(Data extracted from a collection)
%%

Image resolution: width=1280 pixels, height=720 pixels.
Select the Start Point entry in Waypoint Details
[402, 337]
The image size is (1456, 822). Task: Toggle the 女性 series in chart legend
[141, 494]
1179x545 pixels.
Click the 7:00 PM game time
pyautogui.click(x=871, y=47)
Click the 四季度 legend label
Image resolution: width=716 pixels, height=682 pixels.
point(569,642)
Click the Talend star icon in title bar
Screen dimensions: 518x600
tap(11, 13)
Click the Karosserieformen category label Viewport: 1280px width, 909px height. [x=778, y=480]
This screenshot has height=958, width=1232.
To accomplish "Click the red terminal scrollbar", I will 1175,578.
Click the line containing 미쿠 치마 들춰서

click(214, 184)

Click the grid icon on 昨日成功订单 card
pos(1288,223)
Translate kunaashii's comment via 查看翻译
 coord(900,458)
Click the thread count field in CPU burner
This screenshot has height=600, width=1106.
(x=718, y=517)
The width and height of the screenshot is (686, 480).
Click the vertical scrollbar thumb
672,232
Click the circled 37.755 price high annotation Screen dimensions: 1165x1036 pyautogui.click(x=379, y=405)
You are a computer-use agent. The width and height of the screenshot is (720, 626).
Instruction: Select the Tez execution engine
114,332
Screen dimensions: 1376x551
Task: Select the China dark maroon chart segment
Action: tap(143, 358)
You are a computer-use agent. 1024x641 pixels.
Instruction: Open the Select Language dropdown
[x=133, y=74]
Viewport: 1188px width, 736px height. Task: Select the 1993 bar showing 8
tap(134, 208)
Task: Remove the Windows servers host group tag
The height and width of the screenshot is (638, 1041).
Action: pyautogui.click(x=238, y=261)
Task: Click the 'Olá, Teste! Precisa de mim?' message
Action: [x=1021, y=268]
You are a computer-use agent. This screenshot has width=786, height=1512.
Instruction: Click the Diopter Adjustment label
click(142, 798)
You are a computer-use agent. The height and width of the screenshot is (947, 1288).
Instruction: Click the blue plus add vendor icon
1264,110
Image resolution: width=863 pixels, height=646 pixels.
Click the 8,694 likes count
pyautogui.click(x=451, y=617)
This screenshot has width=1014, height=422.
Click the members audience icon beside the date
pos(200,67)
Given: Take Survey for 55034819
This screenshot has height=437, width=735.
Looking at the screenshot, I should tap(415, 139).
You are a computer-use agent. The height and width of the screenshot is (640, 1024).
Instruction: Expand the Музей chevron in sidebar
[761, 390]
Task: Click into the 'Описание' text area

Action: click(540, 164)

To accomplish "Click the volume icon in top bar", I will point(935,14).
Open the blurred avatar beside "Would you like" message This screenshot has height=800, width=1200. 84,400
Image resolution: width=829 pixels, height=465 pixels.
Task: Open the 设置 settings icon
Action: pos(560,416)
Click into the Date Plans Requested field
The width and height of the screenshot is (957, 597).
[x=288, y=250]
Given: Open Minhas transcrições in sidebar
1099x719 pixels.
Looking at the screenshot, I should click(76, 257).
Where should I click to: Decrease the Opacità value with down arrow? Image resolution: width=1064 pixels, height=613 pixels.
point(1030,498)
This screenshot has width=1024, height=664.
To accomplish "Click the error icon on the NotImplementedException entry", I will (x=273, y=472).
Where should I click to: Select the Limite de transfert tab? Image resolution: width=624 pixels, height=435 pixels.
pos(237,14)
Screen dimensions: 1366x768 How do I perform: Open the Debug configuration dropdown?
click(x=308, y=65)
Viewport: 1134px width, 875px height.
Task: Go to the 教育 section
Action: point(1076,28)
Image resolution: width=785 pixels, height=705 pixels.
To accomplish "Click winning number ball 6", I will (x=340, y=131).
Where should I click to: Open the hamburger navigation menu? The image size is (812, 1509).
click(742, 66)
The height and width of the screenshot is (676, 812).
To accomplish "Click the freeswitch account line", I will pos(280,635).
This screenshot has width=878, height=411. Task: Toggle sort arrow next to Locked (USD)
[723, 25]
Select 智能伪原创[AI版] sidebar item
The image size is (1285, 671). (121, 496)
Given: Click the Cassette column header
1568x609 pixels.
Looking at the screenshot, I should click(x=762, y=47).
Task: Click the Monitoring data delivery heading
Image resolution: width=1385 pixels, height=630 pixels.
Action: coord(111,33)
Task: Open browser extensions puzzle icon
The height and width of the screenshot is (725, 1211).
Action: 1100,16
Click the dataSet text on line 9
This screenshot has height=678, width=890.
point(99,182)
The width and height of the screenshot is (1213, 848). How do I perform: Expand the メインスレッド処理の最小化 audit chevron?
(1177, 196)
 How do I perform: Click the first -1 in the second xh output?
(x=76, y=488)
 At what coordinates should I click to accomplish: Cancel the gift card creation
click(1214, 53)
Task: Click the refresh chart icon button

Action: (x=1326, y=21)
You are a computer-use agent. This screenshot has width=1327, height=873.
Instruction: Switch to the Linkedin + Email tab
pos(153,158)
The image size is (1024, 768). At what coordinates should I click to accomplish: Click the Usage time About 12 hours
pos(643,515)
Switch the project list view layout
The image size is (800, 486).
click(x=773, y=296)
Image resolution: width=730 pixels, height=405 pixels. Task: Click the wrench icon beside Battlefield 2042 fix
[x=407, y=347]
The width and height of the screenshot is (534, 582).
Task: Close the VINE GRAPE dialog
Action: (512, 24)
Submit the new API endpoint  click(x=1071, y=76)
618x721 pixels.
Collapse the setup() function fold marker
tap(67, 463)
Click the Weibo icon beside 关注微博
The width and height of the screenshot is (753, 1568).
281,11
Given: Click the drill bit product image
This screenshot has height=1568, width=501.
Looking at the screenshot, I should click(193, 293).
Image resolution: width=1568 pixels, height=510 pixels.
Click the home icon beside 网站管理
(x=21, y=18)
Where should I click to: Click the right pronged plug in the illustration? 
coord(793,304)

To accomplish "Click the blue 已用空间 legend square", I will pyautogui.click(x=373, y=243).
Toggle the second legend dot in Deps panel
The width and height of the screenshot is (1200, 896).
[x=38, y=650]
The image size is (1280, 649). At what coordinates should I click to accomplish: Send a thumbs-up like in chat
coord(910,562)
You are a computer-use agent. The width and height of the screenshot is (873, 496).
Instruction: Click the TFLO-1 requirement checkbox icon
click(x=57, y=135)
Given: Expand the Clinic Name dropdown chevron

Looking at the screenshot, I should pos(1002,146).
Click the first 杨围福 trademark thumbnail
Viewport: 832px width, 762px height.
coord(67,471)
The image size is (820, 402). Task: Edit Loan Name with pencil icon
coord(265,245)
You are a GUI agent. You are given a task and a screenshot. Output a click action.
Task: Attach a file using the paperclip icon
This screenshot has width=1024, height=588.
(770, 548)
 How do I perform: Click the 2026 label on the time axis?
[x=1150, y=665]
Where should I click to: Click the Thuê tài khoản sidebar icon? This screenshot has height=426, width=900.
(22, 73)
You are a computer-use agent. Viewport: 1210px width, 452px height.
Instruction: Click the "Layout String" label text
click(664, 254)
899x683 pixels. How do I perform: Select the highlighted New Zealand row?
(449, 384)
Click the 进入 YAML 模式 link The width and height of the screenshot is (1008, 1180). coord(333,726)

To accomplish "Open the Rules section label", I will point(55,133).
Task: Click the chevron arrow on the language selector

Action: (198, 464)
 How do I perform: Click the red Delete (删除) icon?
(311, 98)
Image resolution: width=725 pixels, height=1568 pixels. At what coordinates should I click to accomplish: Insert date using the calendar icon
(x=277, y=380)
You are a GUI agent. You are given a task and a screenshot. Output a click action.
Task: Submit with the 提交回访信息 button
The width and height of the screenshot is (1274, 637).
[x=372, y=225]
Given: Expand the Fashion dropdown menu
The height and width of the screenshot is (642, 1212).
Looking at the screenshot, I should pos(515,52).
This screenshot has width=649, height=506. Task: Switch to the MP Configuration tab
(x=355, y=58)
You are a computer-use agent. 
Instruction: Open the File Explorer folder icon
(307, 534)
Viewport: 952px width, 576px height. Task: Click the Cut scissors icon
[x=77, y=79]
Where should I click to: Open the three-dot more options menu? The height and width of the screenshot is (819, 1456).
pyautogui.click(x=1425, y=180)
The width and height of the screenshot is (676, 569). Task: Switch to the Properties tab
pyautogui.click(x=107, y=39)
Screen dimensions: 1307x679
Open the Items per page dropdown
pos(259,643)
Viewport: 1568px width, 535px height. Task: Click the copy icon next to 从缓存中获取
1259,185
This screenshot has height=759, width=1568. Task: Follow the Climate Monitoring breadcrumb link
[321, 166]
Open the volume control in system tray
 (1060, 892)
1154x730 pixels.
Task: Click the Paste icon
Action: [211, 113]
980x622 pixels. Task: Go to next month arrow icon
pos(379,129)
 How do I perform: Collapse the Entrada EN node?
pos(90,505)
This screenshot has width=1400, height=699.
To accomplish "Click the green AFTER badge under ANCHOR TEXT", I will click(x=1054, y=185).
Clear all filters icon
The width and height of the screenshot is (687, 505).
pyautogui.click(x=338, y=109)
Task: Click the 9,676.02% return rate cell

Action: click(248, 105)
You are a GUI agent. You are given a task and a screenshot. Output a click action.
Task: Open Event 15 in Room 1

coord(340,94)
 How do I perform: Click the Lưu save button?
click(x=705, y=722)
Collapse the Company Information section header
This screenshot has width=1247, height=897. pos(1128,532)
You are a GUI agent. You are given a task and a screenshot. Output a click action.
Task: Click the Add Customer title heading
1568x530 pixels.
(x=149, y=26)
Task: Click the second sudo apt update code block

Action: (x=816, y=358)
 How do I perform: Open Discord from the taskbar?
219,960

%%

Work task
Using the entries above, repeat only the lines from the one containing "This screenshot has height=1568, width=501." through the one containing "Toggle the second legend dot in Deps panel", end lines included.

Expected output
This screenshot has height=1568, width=501.
Looking at the screenshot, I should click(193, 293).
Image resolution: width=1568 pixels, height=510 pixels.
Click the home icon beside 网站管理
(x=21, y=18)
Where should I click to: Click the right pronged plug in the illustration? 
coord(793,304)

To accomplish "Click the blue 已用空间 legend square", I will pyautogui.click(x=373, y=243).
Toggle the second legend dot in Deps panel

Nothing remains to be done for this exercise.